#### [Extrait]
......

Tunisie : Nidaa Tounes, ton univers impitoyable
TUNIS - « Je ne connais pas le nombre de démissions, ni même le nombre d’adhérents. Il n’y a plus personne qui s’occupe de cela au sein de Nidaa. »
Comme de nombreux membres qui ont fait scission, Ridha Belhaj, un des membres fondateurs du parti dont il a aussi été directeur exécutif - il fut aussi directeur du cabinet présidentiel - est fatigué de répondre à la question : « Mais qui dirige le parti ? ». Car lui-même ne le sait pas.
Cinq ans après l’expérience historique que fut la création de Nidaa Tounes (l’appel de la Tunisie), parti moderniste et progressiste de tendance libérale qui avait réussi à drainer des militants de tous bords au lendemain de la révolution, il ne reste plus grand-chose.
Pourtant en 2014, la percée spectaculaire du mouvement aux élections législatives, principalement grâce à la campagne du « vote utile » pour contrer le parti islamiste Ennahdha, avait laissé penser que Nidaa Tounes avait l'envergure d’un futur grand parti. Il avait en effet réussi à fédérer des destouriens (héritiers du parti du d’Habib Bourguiba), des RCdistes (parti de l’ancien président Ben Ali) mais aussi des membres de la gauche sociale-démocrate et des indépendants. Lors de la composition du gouvernement, un accord avait été passé entre Ennahdha et Nidaa Tounes pour créer un « gouvernement d’union nationale ».
Boujemaa Remili, autre membre co-fondateur du parti, issu de la gauche traditionnelle, n’a pas mis les pieds au siège de Nidaa Tounes, dans le quartier du Lac à Tunis, depuis plus d’un an. « Ce n’est pas là que ça se passe désormais », explique-t-il, désabusé, à Middle East Eye.
Même pas de page Wikipédia
Dimanche 26 mars, avec une cinquantaine de cadres du parti et trois députés, il a organisé une réunion de travail pour discuter de l’avenir de Nidaa Tounes, et accélérer la formation d’un mouvement dissident, le Mouvement de salut.
La goutte qui a fait déborder le vase s’appelle Hafedh Essebsi. À 54 ans, le leader non élu de Nidaa Tounes – il en est techniquement le directeur exécutif – qui n’a même pas de page Wikipédia à son nom, peine à exister autrement que par sa qualité de fils du président de la République.
Début mars, dans le cadre d’une réunion interne, il déclare en parlant de Youcef Chahed, le Premier ministre nommé par Nidaa Tounes : « Lorsqu’on a placé Chahed à la tête du gouvernement, le but était qu’il compose avec nous et non qu’il nous tourne le dos ». Le lendemain, ses propos se retrouveront dans la presse, créant la crise de trop au sein du mouvement.
Dans le camp des anti-Hafedh Essebsi, on considère globalement que la crise de Nidaa Tounes a commencé au cours du congrès du parti en janvier 2016
« L’image du parti en a profondément pâti, d'autant que c’est un membre du parti, en interne qui a fait fuiter ces commentaires » témoigne Boujemaa Remili.

......

#### [Consigne]
Rédigez la suite de l'article sur les divisions de Nidaa Tounes, en reprenant juste après sa dernière phrase.

......

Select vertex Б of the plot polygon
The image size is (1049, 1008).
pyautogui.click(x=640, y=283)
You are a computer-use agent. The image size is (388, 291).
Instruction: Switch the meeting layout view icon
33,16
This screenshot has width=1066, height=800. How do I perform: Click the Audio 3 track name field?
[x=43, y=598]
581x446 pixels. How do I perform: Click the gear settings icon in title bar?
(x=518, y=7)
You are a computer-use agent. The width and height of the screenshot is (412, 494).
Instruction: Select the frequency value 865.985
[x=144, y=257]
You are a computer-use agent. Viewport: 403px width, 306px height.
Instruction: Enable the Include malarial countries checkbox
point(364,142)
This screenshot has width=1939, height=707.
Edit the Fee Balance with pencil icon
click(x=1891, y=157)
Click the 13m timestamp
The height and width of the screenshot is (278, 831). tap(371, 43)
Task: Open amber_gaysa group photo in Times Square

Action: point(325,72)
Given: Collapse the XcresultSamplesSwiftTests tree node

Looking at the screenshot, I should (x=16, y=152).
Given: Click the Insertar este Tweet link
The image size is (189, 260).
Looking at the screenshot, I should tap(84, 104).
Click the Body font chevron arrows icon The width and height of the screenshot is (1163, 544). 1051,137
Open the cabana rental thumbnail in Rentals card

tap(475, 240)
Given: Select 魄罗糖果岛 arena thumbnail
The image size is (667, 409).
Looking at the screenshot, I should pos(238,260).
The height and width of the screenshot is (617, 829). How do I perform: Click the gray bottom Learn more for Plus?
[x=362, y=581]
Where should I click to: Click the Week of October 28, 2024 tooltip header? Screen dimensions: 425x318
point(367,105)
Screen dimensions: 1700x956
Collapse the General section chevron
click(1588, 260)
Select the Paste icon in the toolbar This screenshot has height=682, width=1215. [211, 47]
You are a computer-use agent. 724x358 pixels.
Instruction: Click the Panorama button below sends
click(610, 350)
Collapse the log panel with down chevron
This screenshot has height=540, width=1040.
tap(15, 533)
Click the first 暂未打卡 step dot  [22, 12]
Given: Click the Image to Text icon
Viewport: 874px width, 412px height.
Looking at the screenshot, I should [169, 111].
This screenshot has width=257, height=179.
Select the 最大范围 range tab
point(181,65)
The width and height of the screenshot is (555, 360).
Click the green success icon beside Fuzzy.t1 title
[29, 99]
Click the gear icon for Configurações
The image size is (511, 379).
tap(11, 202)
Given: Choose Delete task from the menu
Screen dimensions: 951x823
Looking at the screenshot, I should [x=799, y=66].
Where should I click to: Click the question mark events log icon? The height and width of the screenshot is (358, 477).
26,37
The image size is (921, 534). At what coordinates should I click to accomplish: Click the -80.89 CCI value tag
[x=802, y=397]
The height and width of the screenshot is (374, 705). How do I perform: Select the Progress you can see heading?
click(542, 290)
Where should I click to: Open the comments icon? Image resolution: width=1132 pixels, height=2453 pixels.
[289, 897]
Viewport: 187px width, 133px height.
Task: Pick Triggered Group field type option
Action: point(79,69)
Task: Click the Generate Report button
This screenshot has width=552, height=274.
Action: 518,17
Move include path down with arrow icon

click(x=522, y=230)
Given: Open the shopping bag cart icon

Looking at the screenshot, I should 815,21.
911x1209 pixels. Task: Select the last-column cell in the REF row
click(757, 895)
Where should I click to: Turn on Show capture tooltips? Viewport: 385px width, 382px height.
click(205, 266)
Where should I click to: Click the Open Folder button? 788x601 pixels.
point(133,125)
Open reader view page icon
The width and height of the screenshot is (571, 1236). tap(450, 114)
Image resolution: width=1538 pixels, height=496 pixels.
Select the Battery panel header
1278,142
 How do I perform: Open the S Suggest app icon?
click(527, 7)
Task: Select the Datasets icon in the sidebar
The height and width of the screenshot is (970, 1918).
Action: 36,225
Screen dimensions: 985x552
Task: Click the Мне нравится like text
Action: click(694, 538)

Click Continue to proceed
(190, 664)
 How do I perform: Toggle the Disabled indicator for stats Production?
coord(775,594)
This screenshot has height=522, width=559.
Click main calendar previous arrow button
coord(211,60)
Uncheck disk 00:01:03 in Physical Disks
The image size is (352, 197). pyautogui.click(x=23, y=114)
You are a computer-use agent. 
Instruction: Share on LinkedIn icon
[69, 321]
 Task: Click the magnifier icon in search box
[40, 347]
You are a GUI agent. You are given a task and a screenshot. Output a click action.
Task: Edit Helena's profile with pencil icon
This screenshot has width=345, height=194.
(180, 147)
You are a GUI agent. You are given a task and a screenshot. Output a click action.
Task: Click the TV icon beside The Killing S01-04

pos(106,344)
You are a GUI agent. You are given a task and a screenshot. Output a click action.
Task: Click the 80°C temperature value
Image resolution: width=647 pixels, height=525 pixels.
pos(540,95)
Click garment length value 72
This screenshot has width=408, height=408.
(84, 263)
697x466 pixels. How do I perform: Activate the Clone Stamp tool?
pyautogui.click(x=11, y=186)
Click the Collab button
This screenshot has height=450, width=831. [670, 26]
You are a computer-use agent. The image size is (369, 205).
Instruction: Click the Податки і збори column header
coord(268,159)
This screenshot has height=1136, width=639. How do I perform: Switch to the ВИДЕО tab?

......

#### [Réponse attendue]
Des membres dissidents qui s’organisent dans un mouvement, le fils du président actuel qui dérape, plusieurs affaires de scandales de corruption visant des députés actuellement en justice et un risque de se voir voler des élus aux prochaines élections municipales : comment Nidaa Tounes en est arrivé là ?
Entre les guerres de personnes et le manque de leadership, la crise au sein du parti révèle aussi les faiblesses d’un courant, encore jeune, qui n’a pas su trouver de consensus parmi ses membres.
La crise du congrès de Sousse
Dans le camp des anti-Hafedh Essebsi, on considère globalement que la crise de Nidaa Tounes a commencé au cours du congrès du parti en janvier 2016, dans la ville balnéaire de Sousse (sur la côte est).
Mais la crise avait déjà éclaté en coulisses puisque dix-sept parlementaires avaient démissionné accusant déjà le fils de Béji Caïd Essebsi, Hafedh, de vouloir s’imposer à la tête du parti.
À l’issu du congrès, de nombreux militants et cadres ont eu aussi quitté le navire, comme la députée Bochra Belhaj Hmida qui se souvient avec amertume de l’évènement. « Jusqu’au congrès, je pensais qu'on allait trouver un consensus mais après, ce n’était plus possible. »
« Je voyais bien qu’il y avait un mélange des genres au sein de la famille du président »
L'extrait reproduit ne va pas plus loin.